- REQUIREMENTS
**a)** In the theoretical framework below, what bold statement about learning do some enactivists make?
**b)** Give every work the theoretical framework below cites as showing that students' math knowledge can be revealed through their gestures.
**c)** According to the theoretical framework below, is each statement true? (i) Embodied cognition holds that all thoughts are grounded in perception, action, and spatial systems. (ii) Enactivism is presented as a framework separate from embodied cognition. (iii) Enactivist scholars have given less and less attention to the collaborative nature of embodied behaviors.

- SELECTION

Theoretical framework

The learning potential for emerging interactive technologies like shAR, VR, and MC draws on the framework of embodied cognition (Wilson, 2002)—the idea that all thoughts are grounded in perception, action (including epistemic and pragmatic actions and gestures), and spatial systems. Embodied cognition has risen as a particularly powerful framework to describe learning in mathematics education. For example, research shows that multisensory perceptions can help learners perceive structures in math that might not be available from symbolic representations (Gerofsky, 2007; Sinclair, 2005) and that students’ math knowledge can be revealed through their gestures (Edwards, 2009; Kim et al., 2011; Ng & Sinclair, 2015a, 2015b; Pier et al., 2019), action-oriented language (Nathan et al., 2014), and body-based and spatial metaphors (Lakoff & Núñez, 2000; Roth, 2011). Some members of a branch of embodied cognition called enactivism (Varela et al., 1991/2017) make the bold statement that “learning is moving in new ways” (Abrahamson & Sánchez-García, 2016, p. 233). This means that when students perform new embodied behaviors, they are engaging concomitantly with movements and emergent cognitive structures that enable perceptual processes, which guide the motor enactment of these movements.

Increasingly, enactivist scholars have attended to the collaborative nature of embodied behaviors, especially as they relate to joint attention (Shvarts & Abrahamson, 2019). Dual eye tracking can reveal the formation of intersubjectivity among teacher-student dyads where joint (visual) attention, along with strategic pedagogical prompts, enables the emergence of joint action and joint attention. This in turn signals a unified, dynamical coordination between the teacher’s and student’s attention and actions.

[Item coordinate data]
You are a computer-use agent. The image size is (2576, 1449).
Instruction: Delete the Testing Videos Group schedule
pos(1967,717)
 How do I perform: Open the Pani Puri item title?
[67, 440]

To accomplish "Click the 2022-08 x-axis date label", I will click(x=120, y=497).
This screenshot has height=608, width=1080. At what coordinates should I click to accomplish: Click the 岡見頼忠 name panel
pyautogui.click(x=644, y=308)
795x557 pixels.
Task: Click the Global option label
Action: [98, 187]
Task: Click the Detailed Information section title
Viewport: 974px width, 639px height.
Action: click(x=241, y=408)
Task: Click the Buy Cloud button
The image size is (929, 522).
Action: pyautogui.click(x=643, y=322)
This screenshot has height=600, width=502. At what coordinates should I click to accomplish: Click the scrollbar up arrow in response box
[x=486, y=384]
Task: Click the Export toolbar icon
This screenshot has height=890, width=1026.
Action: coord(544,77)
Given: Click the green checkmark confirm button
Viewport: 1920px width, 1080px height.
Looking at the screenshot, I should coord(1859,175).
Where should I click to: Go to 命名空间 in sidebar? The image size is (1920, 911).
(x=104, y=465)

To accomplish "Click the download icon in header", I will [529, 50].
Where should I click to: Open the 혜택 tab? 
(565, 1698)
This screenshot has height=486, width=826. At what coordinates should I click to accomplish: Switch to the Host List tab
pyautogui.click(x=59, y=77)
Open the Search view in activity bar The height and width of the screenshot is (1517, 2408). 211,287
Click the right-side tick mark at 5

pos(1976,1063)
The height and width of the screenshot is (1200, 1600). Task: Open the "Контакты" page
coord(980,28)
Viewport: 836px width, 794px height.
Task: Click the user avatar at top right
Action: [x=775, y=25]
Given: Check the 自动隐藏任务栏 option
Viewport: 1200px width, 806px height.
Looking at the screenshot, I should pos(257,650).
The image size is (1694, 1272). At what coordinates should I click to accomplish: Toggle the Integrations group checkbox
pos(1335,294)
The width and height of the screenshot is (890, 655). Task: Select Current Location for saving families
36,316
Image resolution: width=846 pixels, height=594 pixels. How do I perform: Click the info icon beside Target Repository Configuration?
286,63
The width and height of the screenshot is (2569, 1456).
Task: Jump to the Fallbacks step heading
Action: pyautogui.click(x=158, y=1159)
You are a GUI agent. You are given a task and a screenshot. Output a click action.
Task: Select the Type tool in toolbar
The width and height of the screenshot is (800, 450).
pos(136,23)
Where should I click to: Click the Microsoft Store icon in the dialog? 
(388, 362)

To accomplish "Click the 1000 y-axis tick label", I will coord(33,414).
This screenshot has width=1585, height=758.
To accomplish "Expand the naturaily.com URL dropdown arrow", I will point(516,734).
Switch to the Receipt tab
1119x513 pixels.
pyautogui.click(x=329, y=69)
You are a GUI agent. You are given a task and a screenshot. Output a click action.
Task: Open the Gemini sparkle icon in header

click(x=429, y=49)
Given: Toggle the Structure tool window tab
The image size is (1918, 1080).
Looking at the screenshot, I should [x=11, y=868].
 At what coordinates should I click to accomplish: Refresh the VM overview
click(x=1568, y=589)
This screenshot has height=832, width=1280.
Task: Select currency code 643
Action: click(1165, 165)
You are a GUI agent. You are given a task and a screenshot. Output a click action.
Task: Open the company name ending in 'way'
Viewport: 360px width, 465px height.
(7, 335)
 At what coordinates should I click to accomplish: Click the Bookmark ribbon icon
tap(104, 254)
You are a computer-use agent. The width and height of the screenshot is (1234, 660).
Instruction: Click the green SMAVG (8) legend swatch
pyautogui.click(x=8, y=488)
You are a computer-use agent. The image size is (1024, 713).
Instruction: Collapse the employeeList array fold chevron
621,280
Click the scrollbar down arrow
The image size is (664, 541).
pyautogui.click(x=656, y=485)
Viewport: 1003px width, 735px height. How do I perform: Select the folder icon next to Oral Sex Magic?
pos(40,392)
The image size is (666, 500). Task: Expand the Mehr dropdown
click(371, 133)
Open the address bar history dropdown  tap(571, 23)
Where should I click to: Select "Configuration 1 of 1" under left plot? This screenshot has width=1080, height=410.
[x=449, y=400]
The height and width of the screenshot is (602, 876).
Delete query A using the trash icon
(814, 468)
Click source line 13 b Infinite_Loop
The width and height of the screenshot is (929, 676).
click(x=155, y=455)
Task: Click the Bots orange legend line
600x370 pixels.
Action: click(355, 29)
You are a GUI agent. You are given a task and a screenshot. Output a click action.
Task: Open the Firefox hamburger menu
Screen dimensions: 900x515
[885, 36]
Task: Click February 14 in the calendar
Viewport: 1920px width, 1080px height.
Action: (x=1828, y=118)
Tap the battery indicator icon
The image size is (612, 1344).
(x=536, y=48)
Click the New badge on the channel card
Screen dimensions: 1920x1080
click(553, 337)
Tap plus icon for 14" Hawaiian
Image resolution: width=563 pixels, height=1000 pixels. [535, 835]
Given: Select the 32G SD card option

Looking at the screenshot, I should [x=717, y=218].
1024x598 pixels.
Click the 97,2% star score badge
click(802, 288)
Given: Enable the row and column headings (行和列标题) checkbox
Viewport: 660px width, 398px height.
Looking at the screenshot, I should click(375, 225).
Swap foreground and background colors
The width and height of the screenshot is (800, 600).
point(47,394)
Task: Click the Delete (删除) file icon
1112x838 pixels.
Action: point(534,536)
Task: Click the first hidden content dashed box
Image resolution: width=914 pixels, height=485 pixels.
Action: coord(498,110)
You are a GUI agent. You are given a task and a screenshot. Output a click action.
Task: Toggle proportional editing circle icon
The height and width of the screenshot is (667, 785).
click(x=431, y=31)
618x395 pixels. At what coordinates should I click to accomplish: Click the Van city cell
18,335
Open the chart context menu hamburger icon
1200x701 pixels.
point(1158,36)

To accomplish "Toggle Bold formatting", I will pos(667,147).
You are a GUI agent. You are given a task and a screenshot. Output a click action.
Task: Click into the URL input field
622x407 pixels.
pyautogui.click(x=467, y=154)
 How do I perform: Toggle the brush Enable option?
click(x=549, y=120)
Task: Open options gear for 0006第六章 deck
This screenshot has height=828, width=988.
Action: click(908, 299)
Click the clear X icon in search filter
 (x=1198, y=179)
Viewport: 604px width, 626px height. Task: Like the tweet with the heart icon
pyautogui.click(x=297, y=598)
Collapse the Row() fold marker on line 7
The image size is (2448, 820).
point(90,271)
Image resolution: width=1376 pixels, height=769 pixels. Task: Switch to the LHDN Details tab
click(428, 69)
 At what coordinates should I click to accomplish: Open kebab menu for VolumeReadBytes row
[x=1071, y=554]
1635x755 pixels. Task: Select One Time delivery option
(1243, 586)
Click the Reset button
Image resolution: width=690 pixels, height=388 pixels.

- LIST OF SOLUTIONS
**a)** "learning is moving in new ways"

**b)** Edwards, 2009; Kim et al., 2011; Ng & Sinclair, 2015a; Ng & Sinclair, 2015b; Pier et al., 2019

**c)**
(i) Yes: "the idea that all thoughts are grounded in perception, action (including epistemic and pragmatic actions and gestures), and spatial systems"
(ii) No: "a branch of embodied cognition called enactivism"
(iii) No: "Increasingly, enactivist scholars have attended to the collaborative nature of embodied behaviors"